• [Page text]

==================================================

2. The method of claim 1, further comprising: determining an anchor where the 3D model is to be positioned based on the 3D model and the environment information.
3. The method of claim 1, wherein the terminal anchoring metadata includes at least one of a geometry of an environment where the terminal is located, coordinate information on the location of the terminal, a display resolution of the terminal, a display resolution corresponding to a region of interest, a position and direction of the terminal, position information on the anchor, attribute information on the anchor, and information on content processing required for anchoring.
4. The method of claim 1, further comprising: receiving, from the server, content anchoring metadata including at least one of space information on a scene representing AR content, space information on each virtual object constituting the scene, an anchor requirement, direction information on the scene and the virtual object, and possible content processing information.

==================================================

• [Data lines]
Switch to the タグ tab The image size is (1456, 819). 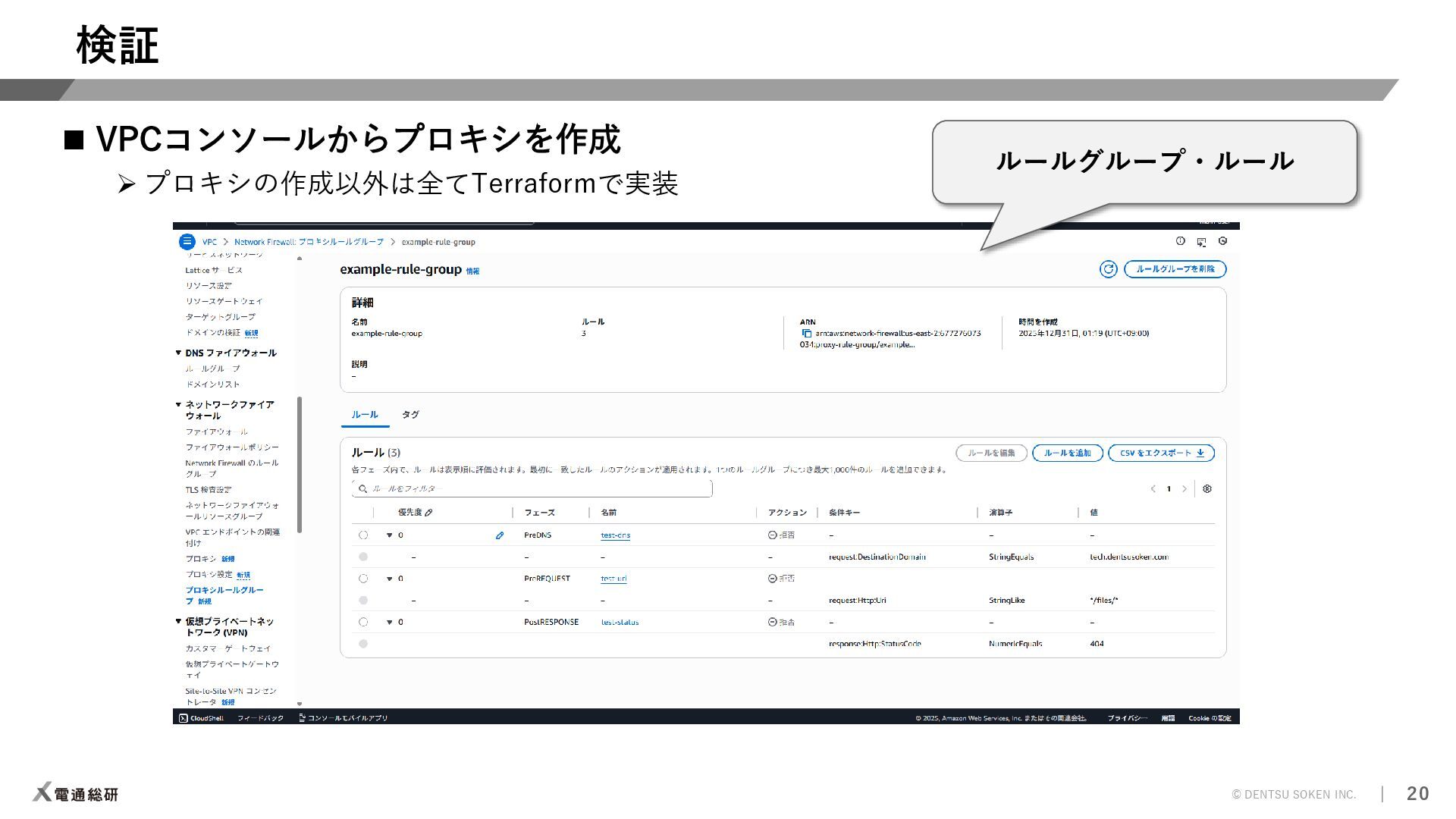pyautogui.click(x=410, y=415)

==================================================

• [Parts of the exercise]
(A) Reproduce the part of the patent claims from "3. The method" up to and including "required for anchoring.".
(B) In the patent claims, where is the content anchoring metadata received from?

• [Complete answers]
(A)
3. The method of claim 1, wherein the terminal anchoring metadata includes at least one of a geometry of an environment where the terminal is located, coordinate information on the location of the terminal, a display resolution of the terminal, a display resolution corresponding to a region of interest, a position and direction of the terminal, position information on the anchor, attribute information on the anchor, and information on content processing required for anchoring.

(B) From the server.